*WHAT IS REQUIRED:* Pull out each line of the data below that contains the string "link". Treat uppercase and lowercase as different.
* START EXERCISE DATA *
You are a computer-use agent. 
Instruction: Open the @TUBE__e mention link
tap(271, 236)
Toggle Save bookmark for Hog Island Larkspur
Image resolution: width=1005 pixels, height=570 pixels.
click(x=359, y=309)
* END EXERCISE DATA *
*COMPLETED EXERCISE:*
Instruction: Open the @TUBE__e mention link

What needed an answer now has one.